Short poem: Muhammad Ali
mi: — wi:For Empson and his New Criticism cronies, compact ambiguity was the essence of poetry; this disyllabic ditty delivered off the cuff by the century's greatest boxer must rank as one of the most compact ambiguities since Shakespeare. Empson's most famous book catalogues seven types of ambiguity, his second type being the resolution of distinct meanings in a single word; we see exactly this resolution in the second syllable of Ali's utterance. I have presented it in IPA form above, so as to avoid semantic tendentiousness. Possible written interpretations of the oral form include:
— Muhammad Ali (or Gary Belkin?)
A. Me? We.
B. Me? Oui!
(Contributors to this discussion suggest 'whee!', and 'wee' in the sense of little—the latter wrongly considered Irish—but I don't find these solutions very satisfactory.) The second reading, or rather writing, fundamentally opposes, and thus complements, the first. We construe them thus:
A. Me? No, rather we.
B. Me? You bet!
We imagine the original question to be something like, "Is it you that's important?" B replies, yes it's me, the individual, in fact the athletic übermensch, that matters. If 'oui' is to be understood here, the first syllable even suggests 'mais', the two words thus acquiring the sense of "But of course!" The French, further, has the connotation of élitism, distancing Ali from his English-speaking audience. Charles Taylor assumes this reading in his review of the 1999 documentary When We Were Kings:
The movie ends with Plimpton relating a story about Ali delivering a commencement address at Harvard. Responding to the cry, "Give us a poem!" Ali delivers two words: "Me. Oui!"A, on the other hand, grounds the importance of the individual in the group; the lone hero derives his significance and power from his inclusion in the social fabric. The question then becomes, which social fabric: American society as a whole? The black community? Islam? Initially an underdog in the former, Ali came to be lionised by all. The hero, like the king, represents his society by being its greatest achievement. In one recent piece, Ali spoke of his duty as a champion to set an example to his fellow man; he also propounded something less like Islam and more like Buddhism, albeit expressed rather self-importantly—
As I look back on it today, I would say that what I gained was the ability to see the world in something like the way God must see it. To understand that there are no distinctions of any real importance in the affairs of men, that there is only one time and one place and one person and one truth. And that we are all contained in that time and place and person, and that the truth contains us all.This article he called 'Me... We' (Zelig infers from this article that 'we' is the correct reading; but after Wimsatt/Beardsley et al., we need no longer prize the author's interpretation above others).
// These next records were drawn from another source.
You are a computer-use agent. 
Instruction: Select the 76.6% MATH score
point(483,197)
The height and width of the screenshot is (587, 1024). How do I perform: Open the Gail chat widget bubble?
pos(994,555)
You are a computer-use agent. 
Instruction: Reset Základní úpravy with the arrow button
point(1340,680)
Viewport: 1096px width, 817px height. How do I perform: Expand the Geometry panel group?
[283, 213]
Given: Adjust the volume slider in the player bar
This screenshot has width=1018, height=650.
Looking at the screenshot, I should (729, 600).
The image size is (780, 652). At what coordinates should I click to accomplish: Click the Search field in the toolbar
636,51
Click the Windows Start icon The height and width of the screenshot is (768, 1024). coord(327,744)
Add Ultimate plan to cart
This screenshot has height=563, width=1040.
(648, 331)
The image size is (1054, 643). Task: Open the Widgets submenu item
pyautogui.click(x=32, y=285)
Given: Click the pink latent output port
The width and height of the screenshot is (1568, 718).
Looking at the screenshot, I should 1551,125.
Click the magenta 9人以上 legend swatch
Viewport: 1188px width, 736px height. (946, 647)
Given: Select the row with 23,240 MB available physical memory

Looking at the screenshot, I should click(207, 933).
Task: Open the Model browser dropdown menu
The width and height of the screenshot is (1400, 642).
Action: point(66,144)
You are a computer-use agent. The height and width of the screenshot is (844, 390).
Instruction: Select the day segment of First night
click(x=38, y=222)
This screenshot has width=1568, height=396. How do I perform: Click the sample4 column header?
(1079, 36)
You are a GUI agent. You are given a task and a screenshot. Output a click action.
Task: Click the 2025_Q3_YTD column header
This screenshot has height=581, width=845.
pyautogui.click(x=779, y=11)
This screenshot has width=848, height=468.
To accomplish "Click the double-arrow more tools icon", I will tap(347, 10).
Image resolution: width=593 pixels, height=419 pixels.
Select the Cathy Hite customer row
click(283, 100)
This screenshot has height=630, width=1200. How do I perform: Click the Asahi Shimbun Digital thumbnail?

Ali implies that the glory of 'me' belongs really to 'we', that there is no clear distinction between these two bodies: that there is only "one person and one truth". Whatever we think of the validity of this pluralistic outlook, we can recognize in it some connection to the playful Rastafarian use of "I". I cite Mike Pawka's dictionary:
I: replaces "me", "you", "my"; replaces the first syllable of selected words.Just as the Rastafarian "I" collapses you / me distinctions, so Ali's "wi:" collapses the traditional contrast between the individual and the community, reminding us that each derives its value and power from the other, or from their interrelation.
I and I: I, me, you and me, we. Rastafari speech eliminates you, me we, they, etc., as divisive and replaces same with communal I and I. I and I embraces the congregation in unity with the Most I (High) in an endless circle of inity (unity).